Copy the listing below line for line, starting at its first line and ending with the line that has "Given: Open the Rights area section" in it. Add nothing.
*** Begin section ***
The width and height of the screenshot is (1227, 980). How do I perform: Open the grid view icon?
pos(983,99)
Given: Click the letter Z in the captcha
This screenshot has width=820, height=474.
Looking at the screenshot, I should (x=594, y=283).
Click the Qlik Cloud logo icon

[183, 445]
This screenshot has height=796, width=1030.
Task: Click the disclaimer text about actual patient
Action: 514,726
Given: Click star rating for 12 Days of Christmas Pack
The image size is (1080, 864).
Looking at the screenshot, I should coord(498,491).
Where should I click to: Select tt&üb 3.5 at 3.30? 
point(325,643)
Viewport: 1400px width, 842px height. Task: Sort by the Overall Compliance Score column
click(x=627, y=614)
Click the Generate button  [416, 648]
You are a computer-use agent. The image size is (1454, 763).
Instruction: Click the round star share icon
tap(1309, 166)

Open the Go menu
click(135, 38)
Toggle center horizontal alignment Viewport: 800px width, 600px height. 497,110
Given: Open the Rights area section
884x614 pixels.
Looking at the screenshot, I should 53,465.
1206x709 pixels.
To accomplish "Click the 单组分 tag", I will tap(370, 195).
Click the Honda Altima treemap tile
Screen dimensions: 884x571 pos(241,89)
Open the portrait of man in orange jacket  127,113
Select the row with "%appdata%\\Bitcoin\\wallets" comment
*** End section ***
## [WORKED SOLUTION]
The width and height of the screenshot is (1227, 980). How do I perform: Open the grid view icon?
pos(983,99)
Given: Click the letter Z in the captcha
This screenshot has width=820, height=474.
Looking at the screenshot, I should (x=594, y=283).
Click the Qlik Cloud logo icon

[183, 445]
This screenshot has height=796, width=1030.
Task: Click the disclaimer text about actual patient
Action: 514,726
Given: Click star rating for 12 Days of Christmas Pack
The image size is (1080, 864).
Looking at the screenshot, I should coord(498,491).
Where should I click to: Select tt&üb 3.5 at 3.30? 
point(325,643)
Viewport: 1400px width, 842px height. Task: Sort by the Overall Compliance Score column
click(x=627, y=614)
Click the Generate button  [416, 648]
You are a computer-use agent. The image size is (1454, 763).
Instruction: Click the round star share icon
tap(1309, 166)

Open the Go menu
click(135, 38)
Toggle center horizontal alignment Viewport: 800px width, 600px height. 497,110
Given: Open the Rights area section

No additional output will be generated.